### ПИСЬМЕННОЕ ЗАДАНИЕ
Замените «в замке» на «в поместье» во фрагменте отрывка о Ноане, начиная со слов «В этом Ноане, полном» и заканчивая словами «супругов не улучшились.», и приведите этот фрагмент полностью.

### ОТРЫВОК ТЕКСТА
- - -
В этом Ноане, полном шорохов и цветов, все шло не так уж хорошо. Она очень любила своих беррийцев, но они не были такими веселыми, как гасконцы; чтобы не поддаваться своей природной вялости, многие из них пьянствовали. Ее брат Ипполит, живший совсем близко от Ноана, в замке Монживре, напивался часто так, что валился с ног, а Казимир подражал ему, без сомнения, для того, чтобы забыть свое горе. Несмотря на взаимные обещания, отношения супругов не улучшились.
Имение было постоянной причиной ссор. Аврора управляла им в отсутствие мужа; это было время жатвы 1826 года. Но ведь это было ее собственное маленькое царство, и она хотела царствовать в нем безраздельно. Принц-консорт дал согласие на один год. То была плачевнейшая неудача. Он ей разрешил израсходовать десять тысяч франков. Она истратила четырнадцать тысяч и потеряла свой пост, испытав большое огорчение. Переписка с Орельеном продолжалась (Казимир был даже иногда посредником, когда ездил в Бордо), и невидимый любовник был при ней и днем и ночью.
- - -
### ДАННЫЕ
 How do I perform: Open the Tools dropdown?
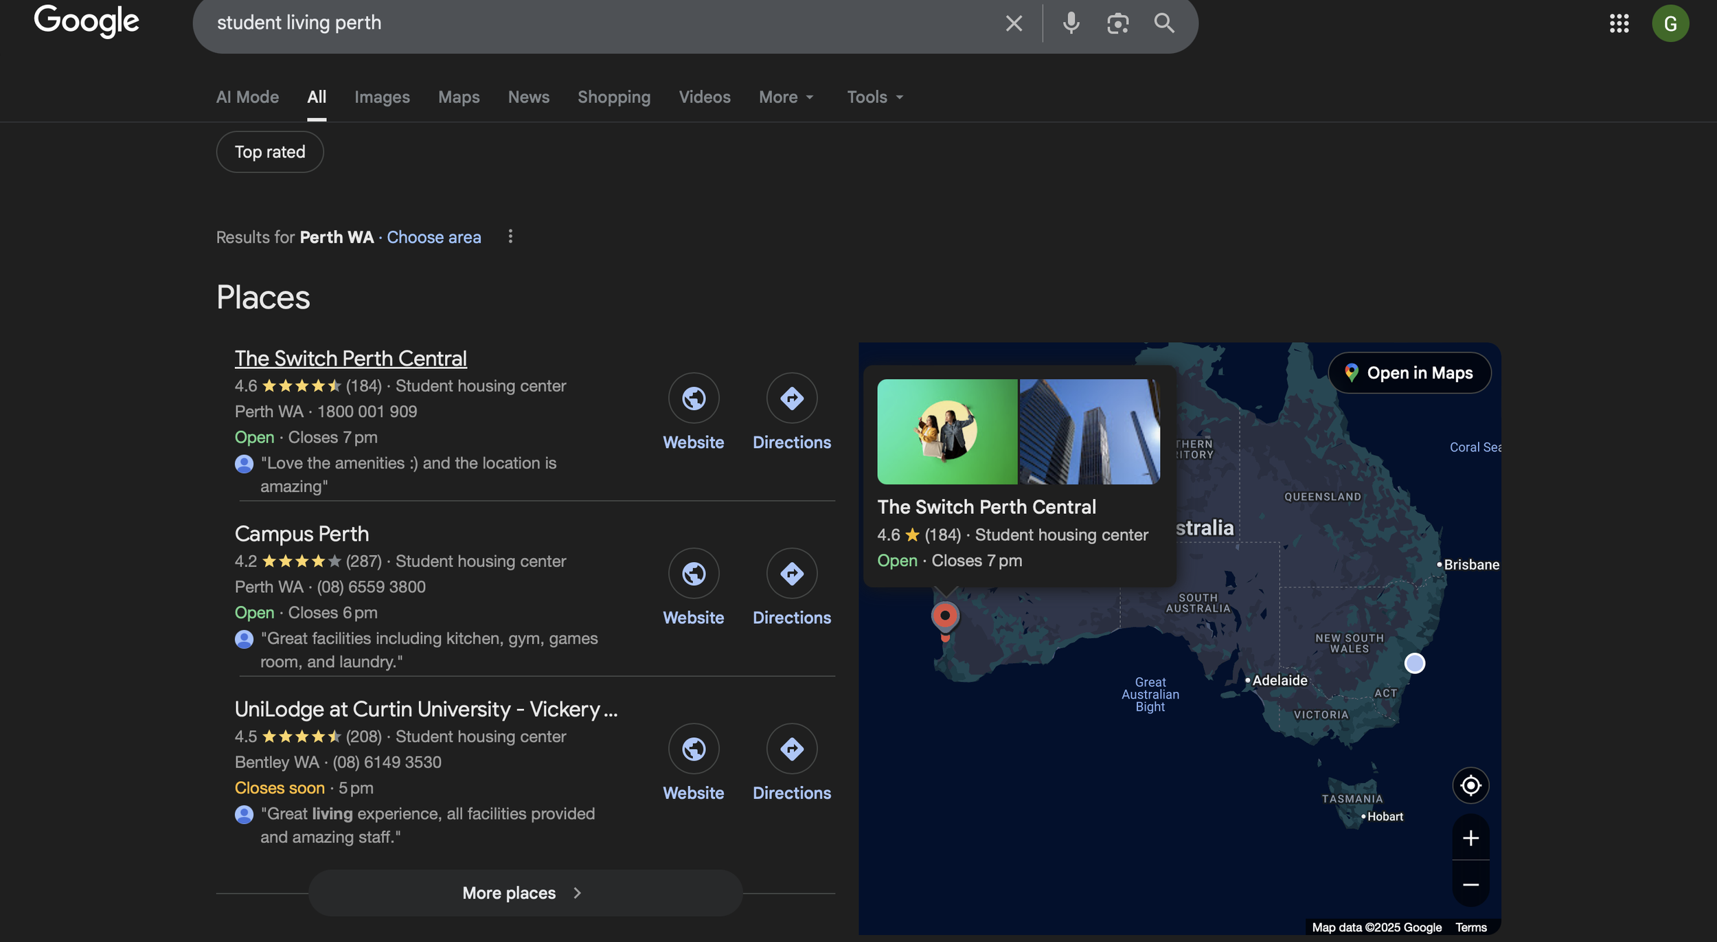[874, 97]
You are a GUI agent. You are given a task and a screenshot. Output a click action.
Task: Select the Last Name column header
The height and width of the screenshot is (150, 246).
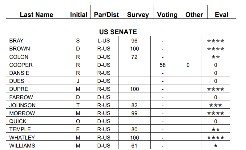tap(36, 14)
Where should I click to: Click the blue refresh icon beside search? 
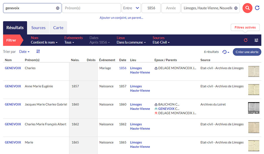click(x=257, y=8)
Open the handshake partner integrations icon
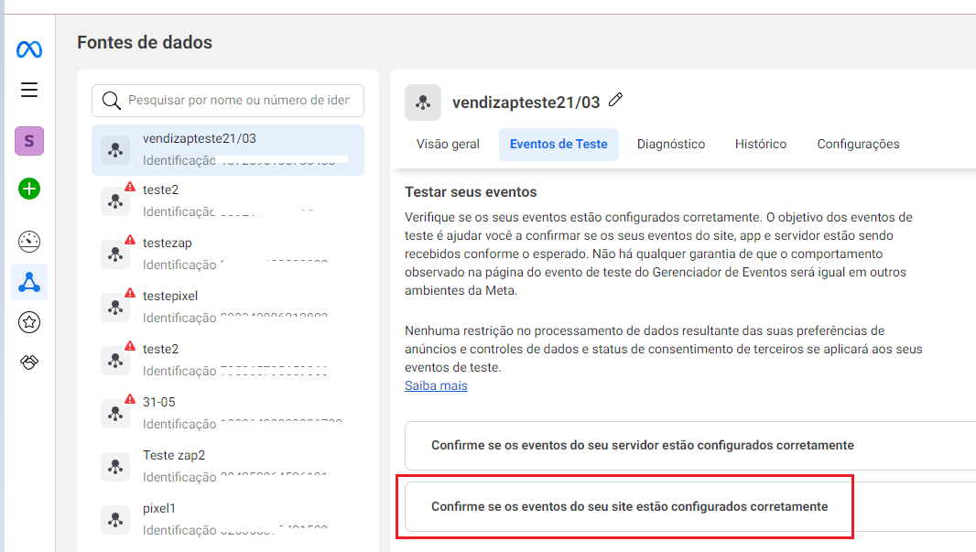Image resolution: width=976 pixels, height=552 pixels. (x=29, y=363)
- - -
### РЕШЕНИЕ
В этом Ноане, полном шорохов и цветов, все шло не так уж хорошо. Она очень любила своих беррийцев, но они не были такими веселыми, как гасконцы; чтобы не поддаваться своей природной вялости, многие из них пьянствовали. Ее брат Ипполит, живший совсем близко от Ноана, в поместье Монживре, напивался часто так, что валился с ног, а Казимир подражал ему, без сомнения, для того, чтобы забыть свое горе. Несмотря на взаимные обещания, отношения супругов не улучшились.